Allaitement, cododo, sexualité féminine, vie de couple
Article paru dans le n° 122 de Allaiter aujourd’hui, janvier 2020.
L’allaitement (et le « maternage proximal » qui va souvent avec) est régulièrement accusé de « tuer le couple ». Soit parce qu’il exclurait le père d’un supposé « couple mère-enfant » fusionnel, soit parce que la mère s’y investirait tellement que, polarisée sur son enfant et ses besoins, elle finirait par ignorer son partenaire.
Voilà bien longtemps que sexualité et allaitement ne semblent pas faire bon ménage. Ainsi, l’on croyait autrefois que des relations sexuelles trop fréquentes (et même pas si fréquentes que ça…) risquaient, en « échauffant » la femme, de « troubler » le lait, de le gâter, et donc d’empoisonner l’enfant… On croyait également que si la mère se retrouvait enceinte, elle devait impérativement sevrer immédiatement l’enfant toujours allaité ; sinon, elle risquait de le rendre malade ou de compromettre le développement du fœtus.
Pour toutes ces raisons, les mères, tant qu’elles allaitaient (et c’était également vrai pour les nourrices) étaient interdites de relations sexuelles. Cette interdiction était d’ailleurs une « bonne » raison de mettre l’enfant en nourrice : la femme, n’allaitant pas ou plus, redevenait ainsi apte au « devoir conjugal ». J’en veux pour preuve cet extrait du Dictionnaire des cas de conscience d’un certain Fromageau (18e siècle) : « Jeanne ayant eu un premier enfant de son mari, a voulu le nourrir elle-même ; mais comme son mari veut exiger d’elle le devoir conjugal, elle demande si elle est obligée de le lui rendre pendant tout le temps qu’elle allaite son enfant, ou si elle peut sans péché le lui refuser ? » Réponse : « La femme doit, si elle peut, mettre son enfant en nourrice, afin de pourvoir à l’infirmité de son mari en lui rendant le devoir, de peur qu’il ne tombe en quelque péché contraire à la pureté conjugale. » Autrement dit, on expédiait le bébé en nourrice de peur que le mari, allant voir ailleurs, ne tombe dans le péché d’adultère !
De nos jours, le problème s’est déplacé. Il ne s’agit plus de dire que la mère allaitante ne doit pas avoir de relations sexuelles, mais plutôt de déplorer qu’elle n’en ait pas assez envie… Et là aussi, c’est l’allaitement et l’enfant qui en font les frais : on ne l’envoie plus en nourrice, mais on pousse la mère à arrêter de l’allaiter afin de retrouver une vie de couple satisfaisante.

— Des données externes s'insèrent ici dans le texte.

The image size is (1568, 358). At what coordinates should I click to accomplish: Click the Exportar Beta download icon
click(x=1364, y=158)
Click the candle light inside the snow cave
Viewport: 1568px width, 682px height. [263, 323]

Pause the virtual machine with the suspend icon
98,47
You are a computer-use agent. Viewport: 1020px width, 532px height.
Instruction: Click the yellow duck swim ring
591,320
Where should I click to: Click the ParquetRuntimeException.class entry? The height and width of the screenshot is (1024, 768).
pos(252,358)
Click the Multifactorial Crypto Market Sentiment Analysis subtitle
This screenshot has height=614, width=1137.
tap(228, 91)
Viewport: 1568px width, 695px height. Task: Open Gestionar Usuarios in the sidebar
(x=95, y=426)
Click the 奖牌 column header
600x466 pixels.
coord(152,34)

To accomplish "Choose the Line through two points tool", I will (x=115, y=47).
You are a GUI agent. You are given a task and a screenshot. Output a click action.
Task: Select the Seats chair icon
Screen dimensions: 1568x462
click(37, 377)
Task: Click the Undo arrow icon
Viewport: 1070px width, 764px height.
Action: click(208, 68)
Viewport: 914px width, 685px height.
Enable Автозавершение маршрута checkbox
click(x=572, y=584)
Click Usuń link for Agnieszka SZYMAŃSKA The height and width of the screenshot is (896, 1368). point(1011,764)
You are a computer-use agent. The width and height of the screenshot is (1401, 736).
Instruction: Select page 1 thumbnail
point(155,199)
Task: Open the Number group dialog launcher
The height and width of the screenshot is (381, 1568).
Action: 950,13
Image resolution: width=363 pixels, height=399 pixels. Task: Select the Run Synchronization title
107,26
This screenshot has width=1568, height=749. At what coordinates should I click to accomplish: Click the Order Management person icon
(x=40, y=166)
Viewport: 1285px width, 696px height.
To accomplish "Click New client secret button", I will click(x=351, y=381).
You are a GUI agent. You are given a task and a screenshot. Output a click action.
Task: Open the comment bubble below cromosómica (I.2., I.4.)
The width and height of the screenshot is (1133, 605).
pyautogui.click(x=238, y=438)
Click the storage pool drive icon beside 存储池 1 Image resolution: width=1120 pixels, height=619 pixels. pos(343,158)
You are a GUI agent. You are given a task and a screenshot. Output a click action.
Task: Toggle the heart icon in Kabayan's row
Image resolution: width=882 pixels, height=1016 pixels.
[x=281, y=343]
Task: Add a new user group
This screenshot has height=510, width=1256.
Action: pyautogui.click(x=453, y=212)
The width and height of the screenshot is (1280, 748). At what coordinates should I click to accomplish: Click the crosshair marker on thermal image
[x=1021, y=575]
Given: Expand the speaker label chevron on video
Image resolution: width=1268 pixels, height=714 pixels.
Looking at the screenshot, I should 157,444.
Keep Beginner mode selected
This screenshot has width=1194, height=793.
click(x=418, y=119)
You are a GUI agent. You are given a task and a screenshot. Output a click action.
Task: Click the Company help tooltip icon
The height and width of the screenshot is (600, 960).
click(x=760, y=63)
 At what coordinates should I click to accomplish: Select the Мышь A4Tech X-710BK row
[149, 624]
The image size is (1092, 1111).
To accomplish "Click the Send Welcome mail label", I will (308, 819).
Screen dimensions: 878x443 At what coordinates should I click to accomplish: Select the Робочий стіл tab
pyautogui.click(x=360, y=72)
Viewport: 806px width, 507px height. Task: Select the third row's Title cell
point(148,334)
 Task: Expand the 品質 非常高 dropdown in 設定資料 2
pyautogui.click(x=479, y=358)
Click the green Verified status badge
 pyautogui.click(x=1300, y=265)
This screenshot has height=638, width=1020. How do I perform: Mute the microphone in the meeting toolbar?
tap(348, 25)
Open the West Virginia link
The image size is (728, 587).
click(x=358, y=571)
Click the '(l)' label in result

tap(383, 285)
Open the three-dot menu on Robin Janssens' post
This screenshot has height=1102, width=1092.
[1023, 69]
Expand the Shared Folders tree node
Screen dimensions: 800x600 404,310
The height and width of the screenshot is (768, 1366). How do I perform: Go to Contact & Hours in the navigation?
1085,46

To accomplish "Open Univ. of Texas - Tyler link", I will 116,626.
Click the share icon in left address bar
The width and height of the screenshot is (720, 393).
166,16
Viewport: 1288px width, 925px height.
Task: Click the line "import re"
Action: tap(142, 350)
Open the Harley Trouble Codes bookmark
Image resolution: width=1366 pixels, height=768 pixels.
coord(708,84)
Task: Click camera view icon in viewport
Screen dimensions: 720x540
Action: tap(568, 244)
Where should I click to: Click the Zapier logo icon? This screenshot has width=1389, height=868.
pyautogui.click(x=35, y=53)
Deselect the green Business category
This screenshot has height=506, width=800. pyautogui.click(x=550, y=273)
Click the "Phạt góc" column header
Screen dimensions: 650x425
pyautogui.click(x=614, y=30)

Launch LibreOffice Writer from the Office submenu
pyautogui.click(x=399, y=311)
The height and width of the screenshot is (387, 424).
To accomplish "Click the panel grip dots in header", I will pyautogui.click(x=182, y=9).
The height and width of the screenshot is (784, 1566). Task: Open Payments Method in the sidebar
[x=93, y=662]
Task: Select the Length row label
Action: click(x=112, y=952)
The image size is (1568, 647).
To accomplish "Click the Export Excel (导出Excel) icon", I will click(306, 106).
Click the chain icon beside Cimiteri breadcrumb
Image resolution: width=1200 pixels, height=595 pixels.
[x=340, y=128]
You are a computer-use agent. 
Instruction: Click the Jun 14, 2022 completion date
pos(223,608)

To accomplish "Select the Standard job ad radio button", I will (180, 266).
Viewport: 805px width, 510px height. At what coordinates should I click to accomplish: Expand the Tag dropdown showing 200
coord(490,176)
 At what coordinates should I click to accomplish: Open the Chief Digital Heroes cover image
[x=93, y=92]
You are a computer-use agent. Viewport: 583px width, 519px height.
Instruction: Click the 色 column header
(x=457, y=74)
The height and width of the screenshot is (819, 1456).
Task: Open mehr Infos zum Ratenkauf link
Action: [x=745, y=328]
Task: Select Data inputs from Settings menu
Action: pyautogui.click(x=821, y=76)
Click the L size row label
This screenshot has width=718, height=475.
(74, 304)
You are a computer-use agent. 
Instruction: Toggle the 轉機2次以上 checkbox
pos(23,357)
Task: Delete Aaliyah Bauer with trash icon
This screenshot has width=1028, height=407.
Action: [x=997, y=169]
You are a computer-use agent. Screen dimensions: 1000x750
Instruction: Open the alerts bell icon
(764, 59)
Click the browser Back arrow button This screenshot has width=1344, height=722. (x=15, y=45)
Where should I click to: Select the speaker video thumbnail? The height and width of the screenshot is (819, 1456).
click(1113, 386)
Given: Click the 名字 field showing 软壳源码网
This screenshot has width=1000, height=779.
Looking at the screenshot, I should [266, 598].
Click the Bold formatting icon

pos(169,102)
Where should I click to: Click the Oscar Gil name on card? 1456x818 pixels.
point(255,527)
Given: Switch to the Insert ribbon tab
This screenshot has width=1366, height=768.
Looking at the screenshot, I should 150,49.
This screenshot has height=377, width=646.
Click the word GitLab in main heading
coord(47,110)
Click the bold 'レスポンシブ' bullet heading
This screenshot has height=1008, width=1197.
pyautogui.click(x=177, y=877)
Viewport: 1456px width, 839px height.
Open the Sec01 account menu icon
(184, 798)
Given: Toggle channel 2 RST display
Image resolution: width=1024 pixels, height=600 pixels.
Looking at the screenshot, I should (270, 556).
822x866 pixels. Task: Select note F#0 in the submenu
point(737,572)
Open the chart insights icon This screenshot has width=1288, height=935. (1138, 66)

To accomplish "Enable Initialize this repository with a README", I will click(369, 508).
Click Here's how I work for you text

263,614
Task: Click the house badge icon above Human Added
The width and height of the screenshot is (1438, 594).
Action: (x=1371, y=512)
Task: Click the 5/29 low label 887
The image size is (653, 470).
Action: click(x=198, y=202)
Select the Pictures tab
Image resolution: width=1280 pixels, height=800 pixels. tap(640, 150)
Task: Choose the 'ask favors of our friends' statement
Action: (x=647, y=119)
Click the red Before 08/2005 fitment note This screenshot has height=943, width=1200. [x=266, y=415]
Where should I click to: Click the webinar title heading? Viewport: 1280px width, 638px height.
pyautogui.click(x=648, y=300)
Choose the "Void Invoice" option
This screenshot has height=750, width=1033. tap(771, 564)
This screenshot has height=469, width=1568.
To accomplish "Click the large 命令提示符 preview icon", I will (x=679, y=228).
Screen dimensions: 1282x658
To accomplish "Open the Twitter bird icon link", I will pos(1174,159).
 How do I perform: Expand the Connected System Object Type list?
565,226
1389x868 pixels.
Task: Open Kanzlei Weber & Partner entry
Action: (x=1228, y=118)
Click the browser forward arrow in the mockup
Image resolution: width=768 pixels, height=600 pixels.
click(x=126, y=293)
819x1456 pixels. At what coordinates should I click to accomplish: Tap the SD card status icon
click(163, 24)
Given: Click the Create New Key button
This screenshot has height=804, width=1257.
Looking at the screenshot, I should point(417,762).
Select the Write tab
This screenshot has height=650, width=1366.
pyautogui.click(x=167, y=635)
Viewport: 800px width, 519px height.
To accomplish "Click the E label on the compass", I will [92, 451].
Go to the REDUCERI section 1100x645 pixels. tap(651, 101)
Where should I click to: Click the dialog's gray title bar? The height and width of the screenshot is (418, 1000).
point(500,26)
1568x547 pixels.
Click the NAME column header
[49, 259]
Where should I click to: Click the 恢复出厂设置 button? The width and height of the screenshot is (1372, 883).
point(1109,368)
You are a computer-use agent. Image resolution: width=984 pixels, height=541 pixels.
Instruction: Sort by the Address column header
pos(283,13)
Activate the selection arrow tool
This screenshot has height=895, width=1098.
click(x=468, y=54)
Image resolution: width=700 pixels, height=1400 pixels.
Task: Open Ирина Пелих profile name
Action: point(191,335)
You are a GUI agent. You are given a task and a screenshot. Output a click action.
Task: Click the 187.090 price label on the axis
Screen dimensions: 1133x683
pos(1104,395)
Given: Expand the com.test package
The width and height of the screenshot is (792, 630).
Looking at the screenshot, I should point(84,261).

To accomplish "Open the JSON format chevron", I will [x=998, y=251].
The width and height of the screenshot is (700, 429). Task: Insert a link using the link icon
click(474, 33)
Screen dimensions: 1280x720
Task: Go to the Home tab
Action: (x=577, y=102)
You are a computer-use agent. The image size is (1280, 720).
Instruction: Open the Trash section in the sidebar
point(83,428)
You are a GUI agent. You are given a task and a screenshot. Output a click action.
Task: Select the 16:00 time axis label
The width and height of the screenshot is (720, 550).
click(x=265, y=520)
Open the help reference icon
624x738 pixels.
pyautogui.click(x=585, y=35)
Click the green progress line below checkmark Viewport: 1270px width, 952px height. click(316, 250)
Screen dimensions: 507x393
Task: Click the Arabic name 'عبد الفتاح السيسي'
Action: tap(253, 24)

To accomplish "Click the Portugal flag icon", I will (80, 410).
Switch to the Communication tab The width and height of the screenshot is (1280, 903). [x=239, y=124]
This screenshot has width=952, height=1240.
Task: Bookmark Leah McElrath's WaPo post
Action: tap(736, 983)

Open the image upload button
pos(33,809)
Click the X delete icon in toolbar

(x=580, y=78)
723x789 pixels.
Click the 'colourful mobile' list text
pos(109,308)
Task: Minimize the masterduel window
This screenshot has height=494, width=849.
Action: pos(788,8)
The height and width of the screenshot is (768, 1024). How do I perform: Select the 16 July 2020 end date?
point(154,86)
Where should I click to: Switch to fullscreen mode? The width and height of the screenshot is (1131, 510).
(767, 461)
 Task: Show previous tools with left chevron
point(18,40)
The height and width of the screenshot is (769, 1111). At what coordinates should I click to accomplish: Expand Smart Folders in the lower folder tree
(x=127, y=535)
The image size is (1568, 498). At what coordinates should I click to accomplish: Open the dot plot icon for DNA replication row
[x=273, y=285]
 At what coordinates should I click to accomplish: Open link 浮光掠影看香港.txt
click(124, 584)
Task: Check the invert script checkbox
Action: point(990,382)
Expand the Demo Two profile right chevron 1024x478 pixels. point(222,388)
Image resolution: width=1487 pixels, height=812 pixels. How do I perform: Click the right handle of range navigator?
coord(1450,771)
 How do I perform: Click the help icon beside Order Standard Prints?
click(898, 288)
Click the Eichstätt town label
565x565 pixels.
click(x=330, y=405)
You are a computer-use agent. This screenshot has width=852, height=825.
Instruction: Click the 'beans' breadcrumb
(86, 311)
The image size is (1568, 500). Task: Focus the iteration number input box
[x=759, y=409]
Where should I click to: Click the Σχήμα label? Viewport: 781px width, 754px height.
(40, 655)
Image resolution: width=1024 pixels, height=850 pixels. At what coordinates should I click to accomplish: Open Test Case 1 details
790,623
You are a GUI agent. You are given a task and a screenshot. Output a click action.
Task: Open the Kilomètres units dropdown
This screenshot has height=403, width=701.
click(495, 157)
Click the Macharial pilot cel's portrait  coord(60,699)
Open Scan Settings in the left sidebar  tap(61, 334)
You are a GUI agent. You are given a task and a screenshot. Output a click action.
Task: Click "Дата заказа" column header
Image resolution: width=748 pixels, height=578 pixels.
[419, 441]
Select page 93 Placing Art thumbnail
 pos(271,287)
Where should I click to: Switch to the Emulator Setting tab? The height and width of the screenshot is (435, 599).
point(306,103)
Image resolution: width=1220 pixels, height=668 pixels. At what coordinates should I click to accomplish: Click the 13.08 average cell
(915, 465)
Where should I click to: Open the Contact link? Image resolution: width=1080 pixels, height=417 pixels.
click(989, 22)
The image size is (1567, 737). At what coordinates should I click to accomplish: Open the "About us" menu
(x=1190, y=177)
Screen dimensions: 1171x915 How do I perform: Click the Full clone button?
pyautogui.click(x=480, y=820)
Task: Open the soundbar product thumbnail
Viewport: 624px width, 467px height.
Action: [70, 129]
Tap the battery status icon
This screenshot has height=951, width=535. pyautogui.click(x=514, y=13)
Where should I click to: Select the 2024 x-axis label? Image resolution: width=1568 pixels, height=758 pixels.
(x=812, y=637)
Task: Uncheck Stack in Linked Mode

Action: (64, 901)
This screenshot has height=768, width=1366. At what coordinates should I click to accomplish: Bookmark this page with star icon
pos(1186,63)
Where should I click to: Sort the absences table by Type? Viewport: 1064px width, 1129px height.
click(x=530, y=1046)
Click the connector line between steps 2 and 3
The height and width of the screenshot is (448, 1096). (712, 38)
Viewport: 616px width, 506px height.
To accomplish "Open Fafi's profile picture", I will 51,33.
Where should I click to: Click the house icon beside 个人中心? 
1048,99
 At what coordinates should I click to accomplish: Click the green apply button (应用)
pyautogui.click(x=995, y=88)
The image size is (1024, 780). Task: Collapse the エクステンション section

Et si, malgré tout, elle n’a toujours pas vraiment envie, pourquoi ne pas la forcer un peu ? Un auteur comme Aldo Naouri peut ainsi écrire : « Ce n’est pas faire insulte à une femme que de lui dire, au besoin en insistant, l’envie que l’on a d’elle. Ce n’est pas non plus lui faire insulte que de la convaincre de se prêter à l’accouplement quand on la sait, de surcroit, parfaitement capable d’en recueillir pour elle-même un certain plaisir. C’est, en revanche, un mauvais service à se rendre et à lui rendre que d’attendre qu’elle éprouve un désir suffisant pour demander elle-même une union dont elle risque de n’avoir pas de sitôt la moindre envie, tant elle est comblée dans son corps par ce que lui apporte son enfant. C’est l’encourager à surinvestir la seule dimension de la maternité qui l’enfermera comme le ferait une forteresse. C’est renoncer à la logique du coït qui structure la fonction paternelle et en promeut l’exercice […] Les rapports sexuels pourront être repris dès lors que la femme aura recouvré son intégrité physique et pourra accéder sans douleur excessive à la demande de son partenaire (sic). » [1]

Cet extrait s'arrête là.